● ASSIGNMENT: Your task is to copy every line of the records below that contains "will".

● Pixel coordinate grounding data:
··········
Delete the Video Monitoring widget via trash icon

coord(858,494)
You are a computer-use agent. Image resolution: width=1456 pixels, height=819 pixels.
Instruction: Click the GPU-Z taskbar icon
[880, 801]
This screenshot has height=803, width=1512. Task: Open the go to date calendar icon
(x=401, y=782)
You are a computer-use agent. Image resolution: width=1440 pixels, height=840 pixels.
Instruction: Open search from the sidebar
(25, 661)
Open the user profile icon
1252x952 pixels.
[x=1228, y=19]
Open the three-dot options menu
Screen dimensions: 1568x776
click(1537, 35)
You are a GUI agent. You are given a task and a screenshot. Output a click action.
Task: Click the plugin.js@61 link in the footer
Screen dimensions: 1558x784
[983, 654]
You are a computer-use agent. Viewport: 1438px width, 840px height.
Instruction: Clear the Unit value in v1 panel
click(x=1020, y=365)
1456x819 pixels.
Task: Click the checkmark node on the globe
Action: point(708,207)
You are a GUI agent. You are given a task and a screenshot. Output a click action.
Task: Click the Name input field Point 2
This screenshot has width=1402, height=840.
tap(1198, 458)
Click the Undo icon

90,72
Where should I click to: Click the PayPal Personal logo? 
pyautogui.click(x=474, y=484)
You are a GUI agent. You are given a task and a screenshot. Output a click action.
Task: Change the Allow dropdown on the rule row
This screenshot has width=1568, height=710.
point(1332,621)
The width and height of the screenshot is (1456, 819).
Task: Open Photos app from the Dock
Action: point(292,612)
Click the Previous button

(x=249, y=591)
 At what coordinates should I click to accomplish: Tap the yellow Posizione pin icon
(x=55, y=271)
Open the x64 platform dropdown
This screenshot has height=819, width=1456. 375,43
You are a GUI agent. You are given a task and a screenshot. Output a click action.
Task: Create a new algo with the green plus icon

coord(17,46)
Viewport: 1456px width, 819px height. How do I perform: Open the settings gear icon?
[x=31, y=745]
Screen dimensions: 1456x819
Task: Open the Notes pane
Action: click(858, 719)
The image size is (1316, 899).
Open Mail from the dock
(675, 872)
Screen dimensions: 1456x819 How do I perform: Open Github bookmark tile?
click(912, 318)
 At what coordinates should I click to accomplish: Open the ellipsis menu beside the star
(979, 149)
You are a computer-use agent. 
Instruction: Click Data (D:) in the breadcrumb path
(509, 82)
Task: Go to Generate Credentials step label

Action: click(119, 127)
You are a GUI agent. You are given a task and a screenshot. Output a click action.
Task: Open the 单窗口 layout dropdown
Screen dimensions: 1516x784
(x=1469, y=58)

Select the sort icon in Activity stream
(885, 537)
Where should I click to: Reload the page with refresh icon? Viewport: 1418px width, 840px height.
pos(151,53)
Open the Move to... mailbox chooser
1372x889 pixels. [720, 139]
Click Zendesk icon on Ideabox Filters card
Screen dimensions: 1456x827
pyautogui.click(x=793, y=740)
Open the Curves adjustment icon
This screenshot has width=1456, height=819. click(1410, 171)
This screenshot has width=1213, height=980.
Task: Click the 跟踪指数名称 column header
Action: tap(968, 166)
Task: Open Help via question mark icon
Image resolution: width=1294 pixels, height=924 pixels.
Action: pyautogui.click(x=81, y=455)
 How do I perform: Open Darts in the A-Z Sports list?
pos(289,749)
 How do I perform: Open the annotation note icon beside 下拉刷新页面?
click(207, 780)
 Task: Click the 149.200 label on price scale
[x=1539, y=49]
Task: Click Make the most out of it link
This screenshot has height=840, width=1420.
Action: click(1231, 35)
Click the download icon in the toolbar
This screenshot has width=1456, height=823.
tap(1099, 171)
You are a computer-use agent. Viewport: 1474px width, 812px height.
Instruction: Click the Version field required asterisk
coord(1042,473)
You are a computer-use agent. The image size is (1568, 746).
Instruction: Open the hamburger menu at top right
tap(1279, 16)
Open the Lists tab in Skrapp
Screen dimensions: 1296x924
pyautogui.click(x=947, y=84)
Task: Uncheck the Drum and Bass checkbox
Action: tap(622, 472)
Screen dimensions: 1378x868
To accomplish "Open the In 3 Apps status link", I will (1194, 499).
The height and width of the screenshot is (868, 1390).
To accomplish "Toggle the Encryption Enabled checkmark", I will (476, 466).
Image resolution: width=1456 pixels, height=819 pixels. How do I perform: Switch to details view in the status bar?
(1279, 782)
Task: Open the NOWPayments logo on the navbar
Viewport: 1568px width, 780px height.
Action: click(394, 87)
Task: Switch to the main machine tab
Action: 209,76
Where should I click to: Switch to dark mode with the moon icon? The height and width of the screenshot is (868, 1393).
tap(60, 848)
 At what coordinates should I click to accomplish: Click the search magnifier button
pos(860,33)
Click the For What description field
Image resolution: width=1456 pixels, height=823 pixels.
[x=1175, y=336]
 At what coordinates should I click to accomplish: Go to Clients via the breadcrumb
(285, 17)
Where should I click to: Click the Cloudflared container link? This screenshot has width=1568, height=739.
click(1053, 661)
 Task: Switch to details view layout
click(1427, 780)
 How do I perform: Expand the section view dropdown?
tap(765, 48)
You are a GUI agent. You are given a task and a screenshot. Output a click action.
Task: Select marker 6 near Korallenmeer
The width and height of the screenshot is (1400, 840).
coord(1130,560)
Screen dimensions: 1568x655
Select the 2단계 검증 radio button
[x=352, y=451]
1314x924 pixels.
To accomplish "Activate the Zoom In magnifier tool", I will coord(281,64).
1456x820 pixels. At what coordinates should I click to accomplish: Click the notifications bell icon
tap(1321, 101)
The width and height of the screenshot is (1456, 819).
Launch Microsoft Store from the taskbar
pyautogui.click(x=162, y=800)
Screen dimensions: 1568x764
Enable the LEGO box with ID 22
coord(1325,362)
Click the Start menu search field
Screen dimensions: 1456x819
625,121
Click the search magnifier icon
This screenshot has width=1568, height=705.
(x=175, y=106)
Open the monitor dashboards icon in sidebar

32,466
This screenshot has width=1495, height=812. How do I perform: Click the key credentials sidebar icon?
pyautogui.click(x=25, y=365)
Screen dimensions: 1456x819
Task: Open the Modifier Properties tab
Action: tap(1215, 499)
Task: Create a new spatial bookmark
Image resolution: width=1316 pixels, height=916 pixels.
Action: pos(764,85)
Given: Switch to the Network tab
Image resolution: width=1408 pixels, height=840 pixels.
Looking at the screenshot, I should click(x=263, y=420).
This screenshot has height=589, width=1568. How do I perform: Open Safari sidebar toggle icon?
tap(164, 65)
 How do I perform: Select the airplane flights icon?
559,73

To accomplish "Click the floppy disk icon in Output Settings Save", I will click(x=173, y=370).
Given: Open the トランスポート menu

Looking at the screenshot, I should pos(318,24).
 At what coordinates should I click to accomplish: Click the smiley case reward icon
··········
● RESPONSE FOR THIS EXERCISE:
To accomplish "Open the In 3 Apps status link", I will (1194, 499).
To accomplish "Toggle the Encryption Enabled checkmark", I will (476, 466).
To accomplish "Activate the Zoom In magnifier tool", I will coord(281,64).
To accomplish "Click the floppy disk icon in Output Settings Save", I will click(x=173, y=370).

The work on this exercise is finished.